In a corner of St Peter’s Basilica before the funeral of Pope Francis, the leaders of America and Ukraine sit facing each other in two solitary chairs.
They look like confessor and sinner except we cannot tell which one is which.
In another, the Ukrainian president seems to be remonstrating with the US president. This is their first encounter since their infamous bust-up in the Oval Office.
Image: The two leaders held talks before attending the Pope’s funeral
Other pictures show the moment their French and British counterparts introduced the two men. There is a palpable sense of nervousness in the way the leaders engage.
We do not know what the two presidents said in their brief meeting.
But in the mind of the Ukrainian leader will be the knowledge President Trump has this week said America will reward Russia for its unprovoked brutal invasion of his country, under any peace deal.
Mr Trump has presented Ukraine and Russia with a proposal and ultimatum so one-sided it could have been written in the Kremlin.
Kyiv must surrender the land Russia has taken by force, Crimea forever, the rest at least for now.
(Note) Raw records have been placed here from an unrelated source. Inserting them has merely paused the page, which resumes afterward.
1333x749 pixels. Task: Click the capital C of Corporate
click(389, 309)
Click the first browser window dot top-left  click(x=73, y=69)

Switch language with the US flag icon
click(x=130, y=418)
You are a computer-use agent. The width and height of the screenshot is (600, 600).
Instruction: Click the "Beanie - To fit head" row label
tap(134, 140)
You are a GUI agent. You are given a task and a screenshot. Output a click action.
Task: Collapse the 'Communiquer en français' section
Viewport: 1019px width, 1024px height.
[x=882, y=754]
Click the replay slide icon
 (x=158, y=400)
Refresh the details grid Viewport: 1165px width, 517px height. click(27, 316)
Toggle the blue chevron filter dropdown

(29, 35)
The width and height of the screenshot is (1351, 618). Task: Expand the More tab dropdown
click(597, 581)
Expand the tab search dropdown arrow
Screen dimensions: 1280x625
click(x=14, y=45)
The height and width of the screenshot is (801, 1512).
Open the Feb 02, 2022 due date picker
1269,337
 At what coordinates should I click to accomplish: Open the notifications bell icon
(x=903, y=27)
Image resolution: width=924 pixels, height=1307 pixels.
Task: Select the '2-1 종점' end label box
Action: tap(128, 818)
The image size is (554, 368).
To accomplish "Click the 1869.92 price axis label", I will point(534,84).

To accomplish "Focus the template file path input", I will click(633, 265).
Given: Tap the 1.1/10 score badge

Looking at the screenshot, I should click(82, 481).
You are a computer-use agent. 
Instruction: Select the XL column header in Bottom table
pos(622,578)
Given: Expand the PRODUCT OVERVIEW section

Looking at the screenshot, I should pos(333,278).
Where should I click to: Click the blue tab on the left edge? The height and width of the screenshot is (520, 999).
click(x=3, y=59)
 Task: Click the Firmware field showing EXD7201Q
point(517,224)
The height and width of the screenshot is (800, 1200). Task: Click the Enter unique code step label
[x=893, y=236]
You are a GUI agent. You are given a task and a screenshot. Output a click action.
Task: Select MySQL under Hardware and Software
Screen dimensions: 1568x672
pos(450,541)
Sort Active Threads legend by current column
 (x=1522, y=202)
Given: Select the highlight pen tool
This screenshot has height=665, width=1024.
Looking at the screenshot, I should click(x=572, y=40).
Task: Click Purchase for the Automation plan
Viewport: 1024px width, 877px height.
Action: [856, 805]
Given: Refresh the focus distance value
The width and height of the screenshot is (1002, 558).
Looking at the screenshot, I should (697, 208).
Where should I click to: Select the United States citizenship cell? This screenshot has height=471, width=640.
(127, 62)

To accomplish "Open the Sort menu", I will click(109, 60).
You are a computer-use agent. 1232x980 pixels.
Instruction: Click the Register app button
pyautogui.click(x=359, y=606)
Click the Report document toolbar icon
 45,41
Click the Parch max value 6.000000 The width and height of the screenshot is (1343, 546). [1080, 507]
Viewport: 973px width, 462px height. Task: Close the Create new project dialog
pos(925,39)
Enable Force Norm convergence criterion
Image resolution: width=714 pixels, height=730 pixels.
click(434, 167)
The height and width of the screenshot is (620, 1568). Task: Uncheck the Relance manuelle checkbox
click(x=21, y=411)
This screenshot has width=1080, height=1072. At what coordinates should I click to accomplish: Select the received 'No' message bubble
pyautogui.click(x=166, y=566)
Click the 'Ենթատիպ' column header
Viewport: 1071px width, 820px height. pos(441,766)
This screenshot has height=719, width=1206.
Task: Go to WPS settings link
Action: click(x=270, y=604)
And it must submit to an act of extortion, a proposed deal that would hand over half its mineral wealth effectively to America.
Image: The world leaders shared a moment before the service
Afterwards, Zelenskyy said it had been a good meeting that could turn out to be historic “if we reach results together”.
They had talked, he said, about the defence of Ukraine, a full and unconditional ceasefire and a durable and lasting peace that will prevent a war restarting.
The Trump peace proposal includes only unspecified security guarantees for Ukraine from countries that do not include the US. It rules out any membership of Ukraine.
Ukraine’s allies are watching closely to see if Mr Trump will apply any pressure on Vladimir Putin, let alone punish him for recent bloody attacks on Ukraine.
Or will he simply walk away if the proposal fails, blaming Ukrainian intransigence, however outrageously, before moving onto a rapprochement with Moscow.
If he does, America’s role as guarantor of international security will be seen effectively as over.
This could be the week we see the world order as we have known it since the end of the Second World War buried, as well as a pope.